Felici o arrabbiati? Basta uno sguardo alla persona che si ha davanti per intuire le sue emozioni. Come facciamo a riconoscerle? Utilizzando uno specifico circuito cerebrale.
A scoprire quale un team di ricercatori italiani dell’Istituto italiano di tecnologia. I risultati del lavoro, pubblicato sulla rivista `Nature Neuroscience´, potrebbero gettare le basi per capire perché, in condizioni come autismo o schizofrenia, questa capacità è alterata e aiutare nella realizzazione di future strategie terapeutiche.
Il gruppo di ricerca Genetics of Cognition, coordinato da Francesco Papaleo, si è concentrato su un circuito, utilizzato da animali ed esseri umani per riconoscere le emozioni di altri esemplari, mai studiato in precedenza, implicato in questi processi cognitivi. Riconoscere e rispondere in maniera adeguata alle emozioni altrui è una capacità fondamentale in tutto il mondo animale poiché permette di interagire in maniera efficace coi propri simili, aumentando le probabilità di sopravvivenza.

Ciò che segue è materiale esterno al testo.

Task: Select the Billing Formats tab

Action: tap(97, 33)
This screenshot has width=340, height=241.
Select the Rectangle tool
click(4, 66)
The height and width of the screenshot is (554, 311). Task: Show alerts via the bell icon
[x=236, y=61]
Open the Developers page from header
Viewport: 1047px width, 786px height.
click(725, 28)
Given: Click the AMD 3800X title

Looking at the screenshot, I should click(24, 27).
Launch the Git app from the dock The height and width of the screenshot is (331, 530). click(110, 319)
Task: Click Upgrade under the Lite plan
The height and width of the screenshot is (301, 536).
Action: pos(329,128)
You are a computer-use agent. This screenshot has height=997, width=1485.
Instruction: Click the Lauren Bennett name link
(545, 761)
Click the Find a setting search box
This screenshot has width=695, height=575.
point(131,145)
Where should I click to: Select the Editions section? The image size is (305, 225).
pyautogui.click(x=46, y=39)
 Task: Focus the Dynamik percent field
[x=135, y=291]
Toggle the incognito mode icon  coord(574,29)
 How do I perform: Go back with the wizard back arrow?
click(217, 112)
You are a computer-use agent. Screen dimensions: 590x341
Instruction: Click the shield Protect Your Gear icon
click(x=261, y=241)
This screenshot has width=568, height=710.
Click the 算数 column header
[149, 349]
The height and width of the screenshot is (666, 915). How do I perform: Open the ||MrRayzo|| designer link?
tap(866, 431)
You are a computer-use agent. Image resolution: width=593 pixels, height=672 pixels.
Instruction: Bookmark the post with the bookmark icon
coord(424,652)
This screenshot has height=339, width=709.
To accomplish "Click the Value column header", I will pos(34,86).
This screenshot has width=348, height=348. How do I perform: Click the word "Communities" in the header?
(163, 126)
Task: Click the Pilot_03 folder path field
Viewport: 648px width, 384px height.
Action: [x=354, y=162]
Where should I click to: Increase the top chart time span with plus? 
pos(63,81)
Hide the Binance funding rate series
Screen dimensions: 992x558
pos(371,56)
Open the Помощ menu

Malgrado la sua importanza, anche per gli esseri umani, i meccanismi cerebrali con cui avviene questo processo restano perlopiù ignoti. Durante test preclinici, attraverso tecniche all’avanguardia per lo studio del cervello, il team di Papaleo ha concentrato la sua attenzione su un circuito costituito da un gruppo di neuroni che collega due aree del cervello piuttosto distanti tra loro: la corteccia prefrontale e la corteccia retrospleniale.
Nell’essere umano la funzione di questa connessione è stata verificata attraverso un esperimento che ha coinvolto più di 1.000 partecipanti su base volontaria. Ogni soggetto doveva fissare uno schermo su cui venivano proiettati oggetti o facce con espressione arrabbiata, felice o neutra. Durante questo test, il partecipante veniva sottoposto a risonanza magnetica, per capire quali zone del cervello venivano attivate. I risultati hanno confermato una correlazione tra le aree del cervello in questione solo durante il riconoscimento delle emozioni positive e negative. «Siamo entusiasti dei risultati ottenuti perché costituiscono un primo passo verso la comprensione dei differenti circuiti cerebrali con cui il nostro cervello riesce a codificare e farci reagire alle emozioni altrui – afferma Papaleo – vorremo avere una visione più ampia del funzionamento di questi meccanismi anche per capire come siano alterati in patologie psichiatriche e del neurosviluppo».
«Attualmente i farmaci assunti per il trattamento di condizioni del neurosviluppo non sono selettivi, interessando molti tipi di neuroni senza fare distinzione – osserva Anna Monai, ricercatrice del laboratorio Genetics of Cognition – l’idea è quella di sviluppare strategie terapeutiche mirate verso specifici circuiti cerebrali, in modo da diminuire gli effetti collaterali aumentando al contempo l’efficacia del trattamento».
Lo studio è stato condotto in collaborazione con il laboratorio Functional Neuroimaging coordinato da Alessandro Gozzi del Center for Neuroscience and Cognitive Systems Iit di Rovereto, con il laboratorio Optical Approaches to Brain Function coordinato da Tommaso Fellin del Center for Human Technologies Iit di Genova, con il Department of Biomedical and Biotechnological Sciences dell’università di Catania, e con il Centre for Population Neuroscience and Stratified Medicine, Institute for Science and Technology of Brain-inspired Intelligence della Fudan University (Shangai).